— Your instructions —
Of the lines below, write out exactly those from the line with "Task: Click progress" through the line with "You are a computer-use agent. This", both included, and skip the rest.
Records to use: Begin
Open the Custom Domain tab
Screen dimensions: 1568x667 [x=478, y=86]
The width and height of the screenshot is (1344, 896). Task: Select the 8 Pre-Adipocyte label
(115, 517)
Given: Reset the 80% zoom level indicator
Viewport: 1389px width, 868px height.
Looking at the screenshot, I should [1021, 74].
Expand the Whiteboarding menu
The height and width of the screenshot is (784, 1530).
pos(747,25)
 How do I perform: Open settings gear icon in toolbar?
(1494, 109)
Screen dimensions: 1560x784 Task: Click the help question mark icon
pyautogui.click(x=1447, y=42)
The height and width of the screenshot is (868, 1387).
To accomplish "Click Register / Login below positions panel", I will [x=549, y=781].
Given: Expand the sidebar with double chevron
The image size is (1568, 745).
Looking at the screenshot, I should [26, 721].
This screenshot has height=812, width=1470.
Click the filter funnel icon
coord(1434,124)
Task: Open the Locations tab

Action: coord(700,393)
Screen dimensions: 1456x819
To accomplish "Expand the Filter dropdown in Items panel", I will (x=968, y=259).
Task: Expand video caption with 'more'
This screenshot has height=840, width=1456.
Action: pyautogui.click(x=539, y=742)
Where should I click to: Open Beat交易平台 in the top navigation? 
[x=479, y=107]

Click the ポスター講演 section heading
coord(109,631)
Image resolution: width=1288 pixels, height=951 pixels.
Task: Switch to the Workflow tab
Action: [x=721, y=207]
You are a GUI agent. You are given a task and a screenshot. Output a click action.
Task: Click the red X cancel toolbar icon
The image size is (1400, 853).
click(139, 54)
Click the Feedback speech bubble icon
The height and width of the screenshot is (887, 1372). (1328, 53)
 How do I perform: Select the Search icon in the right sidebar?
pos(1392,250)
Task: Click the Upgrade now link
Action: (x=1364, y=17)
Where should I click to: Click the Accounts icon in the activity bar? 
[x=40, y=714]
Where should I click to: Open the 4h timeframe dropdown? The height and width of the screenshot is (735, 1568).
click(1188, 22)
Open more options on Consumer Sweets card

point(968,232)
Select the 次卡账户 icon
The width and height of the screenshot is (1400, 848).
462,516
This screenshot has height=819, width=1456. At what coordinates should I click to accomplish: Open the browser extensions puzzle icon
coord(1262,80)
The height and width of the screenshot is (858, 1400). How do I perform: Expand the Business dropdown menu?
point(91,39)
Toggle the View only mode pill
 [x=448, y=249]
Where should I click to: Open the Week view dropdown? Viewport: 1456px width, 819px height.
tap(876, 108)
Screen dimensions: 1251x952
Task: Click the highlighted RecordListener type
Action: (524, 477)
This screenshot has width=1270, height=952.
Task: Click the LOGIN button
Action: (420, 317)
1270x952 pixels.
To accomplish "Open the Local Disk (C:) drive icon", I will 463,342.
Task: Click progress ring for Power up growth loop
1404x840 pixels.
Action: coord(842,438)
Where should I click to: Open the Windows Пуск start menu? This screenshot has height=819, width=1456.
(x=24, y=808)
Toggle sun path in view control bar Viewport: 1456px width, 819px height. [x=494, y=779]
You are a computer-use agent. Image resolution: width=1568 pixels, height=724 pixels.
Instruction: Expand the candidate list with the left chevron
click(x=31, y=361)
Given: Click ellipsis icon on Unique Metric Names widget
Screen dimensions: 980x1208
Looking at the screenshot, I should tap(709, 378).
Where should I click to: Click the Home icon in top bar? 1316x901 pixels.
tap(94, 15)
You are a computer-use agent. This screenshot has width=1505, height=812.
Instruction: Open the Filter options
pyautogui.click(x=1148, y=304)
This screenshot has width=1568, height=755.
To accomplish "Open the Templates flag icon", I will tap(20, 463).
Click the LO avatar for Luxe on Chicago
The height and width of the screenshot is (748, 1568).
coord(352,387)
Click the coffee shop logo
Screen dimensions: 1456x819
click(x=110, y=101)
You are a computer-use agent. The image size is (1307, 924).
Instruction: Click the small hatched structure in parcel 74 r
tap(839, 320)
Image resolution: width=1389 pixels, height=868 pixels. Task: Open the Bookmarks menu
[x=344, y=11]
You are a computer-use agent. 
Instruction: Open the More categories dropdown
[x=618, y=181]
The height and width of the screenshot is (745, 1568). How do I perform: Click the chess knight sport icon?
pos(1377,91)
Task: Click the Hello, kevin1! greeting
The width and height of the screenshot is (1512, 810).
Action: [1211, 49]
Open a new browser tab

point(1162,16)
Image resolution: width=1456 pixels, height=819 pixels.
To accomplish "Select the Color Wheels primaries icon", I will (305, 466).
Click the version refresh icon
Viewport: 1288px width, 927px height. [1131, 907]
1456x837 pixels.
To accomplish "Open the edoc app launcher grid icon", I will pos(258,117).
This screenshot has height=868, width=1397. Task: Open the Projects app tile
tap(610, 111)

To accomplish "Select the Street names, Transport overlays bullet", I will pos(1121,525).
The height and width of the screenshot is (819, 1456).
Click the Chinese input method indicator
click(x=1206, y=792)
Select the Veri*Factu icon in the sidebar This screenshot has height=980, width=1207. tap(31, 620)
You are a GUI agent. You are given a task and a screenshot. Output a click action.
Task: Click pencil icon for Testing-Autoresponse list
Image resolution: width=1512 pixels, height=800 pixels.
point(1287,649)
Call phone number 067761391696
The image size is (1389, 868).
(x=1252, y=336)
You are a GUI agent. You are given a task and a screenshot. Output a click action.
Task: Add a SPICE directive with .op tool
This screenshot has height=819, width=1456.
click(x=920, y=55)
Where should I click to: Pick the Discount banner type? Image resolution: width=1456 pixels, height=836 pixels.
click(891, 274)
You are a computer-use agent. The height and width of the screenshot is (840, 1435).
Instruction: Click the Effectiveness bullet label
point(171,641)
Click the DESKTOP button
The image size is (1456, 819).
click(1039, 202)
Records to use: End
— Written solution —
Task: Click progress ring for Power up growth loop
1404x840 pixels.
Action: coord(842,438)
Where should I click to: Open the Windows Пуск start menu? This screenshot has height=819, width=1456.
(x=24, y=808)
Toggle sun path in view control bar Viewport: 1456px width, 819px height. [x=494, y=779]
You are a computer-use agent. Image resolution: width=1568 pixels, height=724 pixels.
Instruction: Expand the candidate list with the left chevron
click(x=31, y=361)
Given: Click ellipsis icon on Unique Metric Names widget
Screen dimensions: 980x1208
Looking at the screenshot, I should tap(709, 378).
Where should I click to: Click the Home icon in top bar? 1316x901 pixels.
tap(94, 15)
You are a computer-use agent. This screenshot has width=1505, height=812.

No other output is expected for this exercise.